----- DATASET EXCERPTS -----

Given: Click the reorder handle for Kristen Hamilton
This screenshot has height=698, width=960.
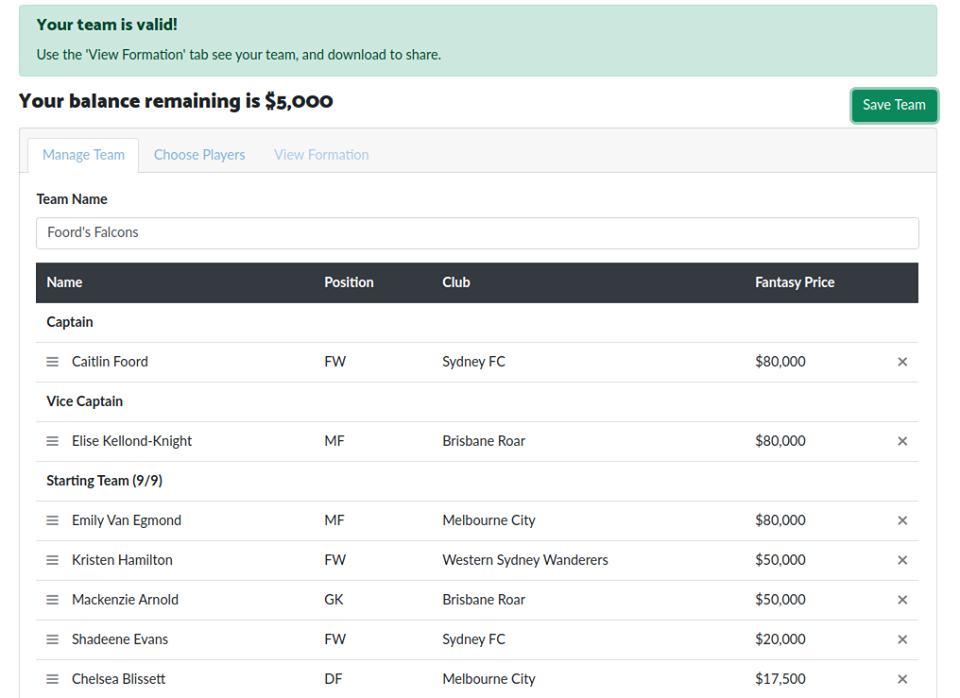Looking at the screenshot, I should pos(53,560).

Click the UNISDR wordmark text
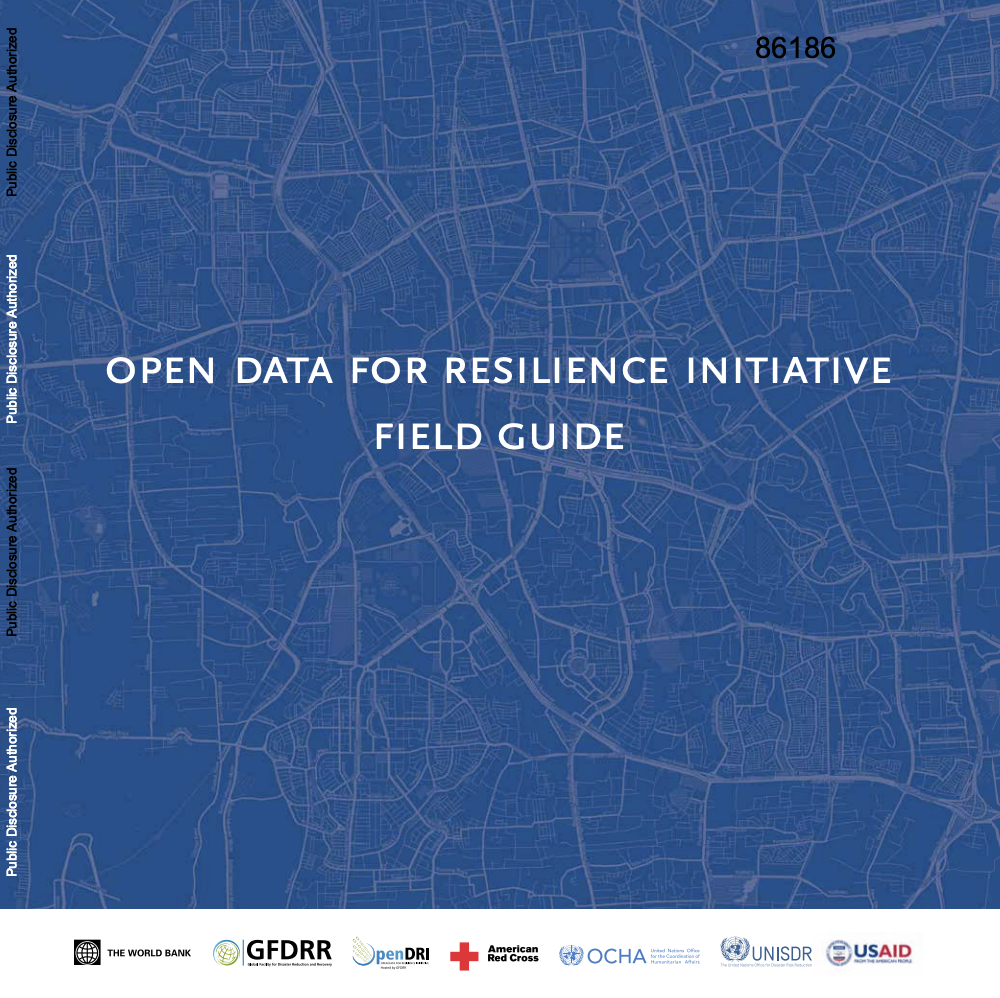(x=782, y=953)
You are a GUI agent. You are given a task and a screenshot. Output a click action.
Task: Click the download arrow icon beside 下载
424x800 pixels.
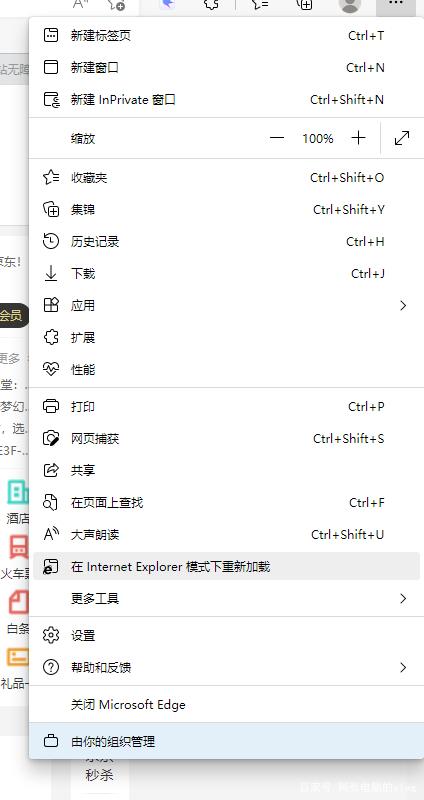tap(51, 273)
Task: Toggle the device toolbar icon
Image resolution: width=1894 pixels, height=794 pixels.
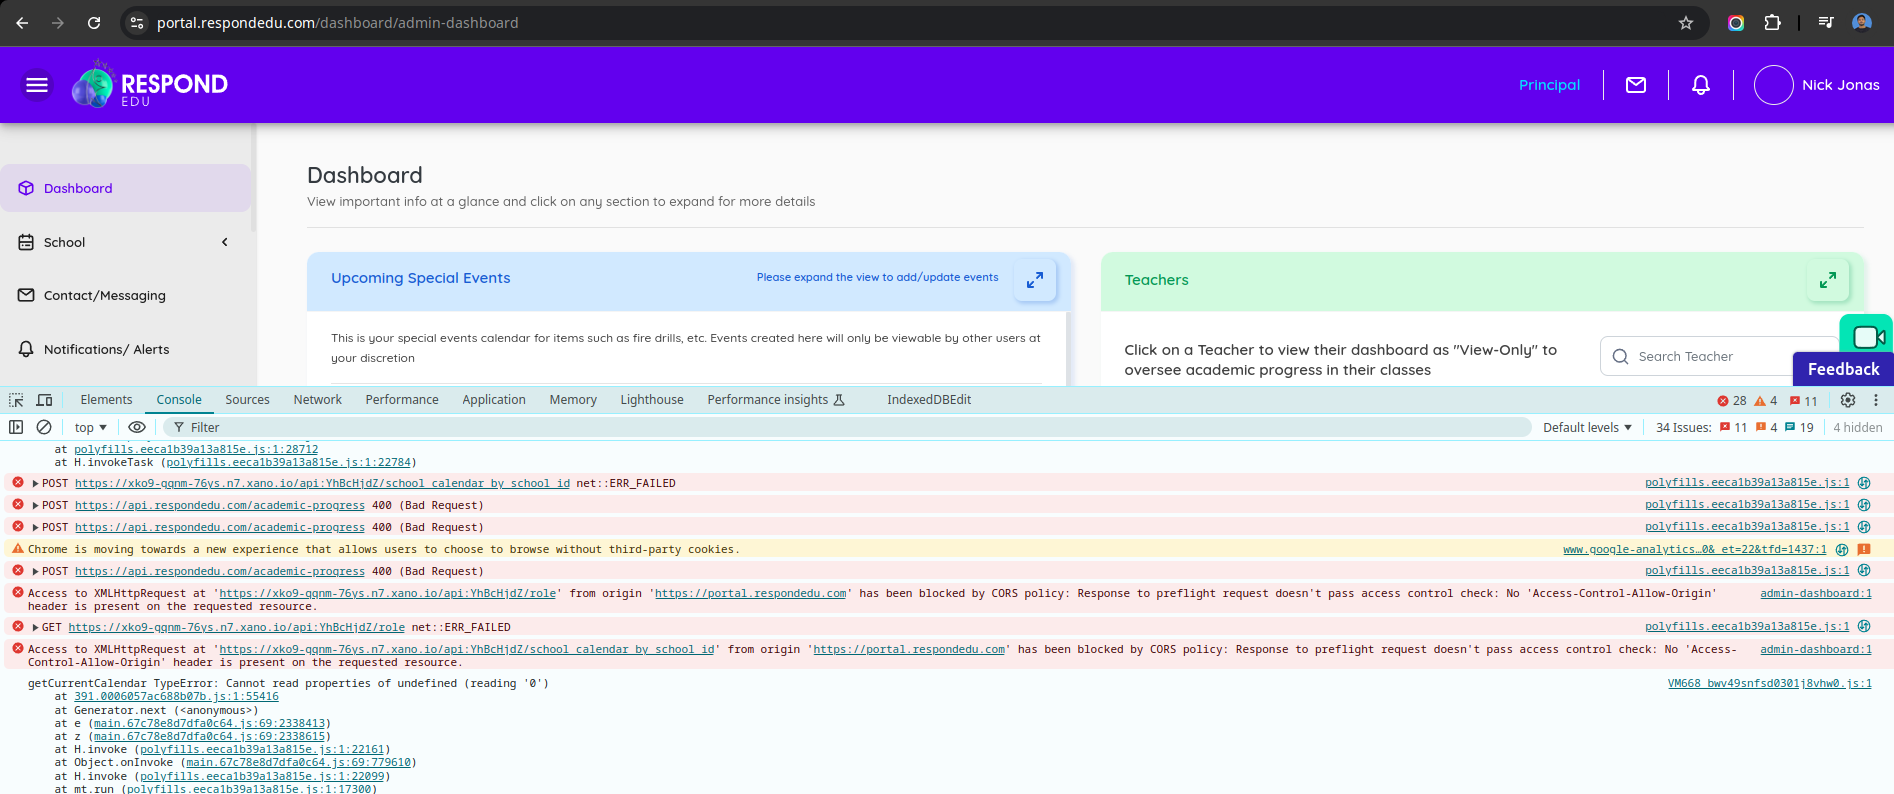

-----

— WHAT YOU NEED TO DO —
Output each record verbatim and leave out its pictures.

— SOLUTION FOR THIS PROBLEM —
Given: Click the reorder handle for Kristen Hamilton
This screenshot has height=698, width=960.
Looking at the screenshot, I should pos(53,560).

Click the UNISDR wordmark text
(x=782, y=953)
You are a GUI agent. You are given a task and a screenshot. Output a click action.
Task: Click the download arrow icon beside 下载
424x800 pixels.
tap(51, 273)
Task: Toggle the device toolbar icon
Image resolution: width=1894 pixels, height=794 pixels.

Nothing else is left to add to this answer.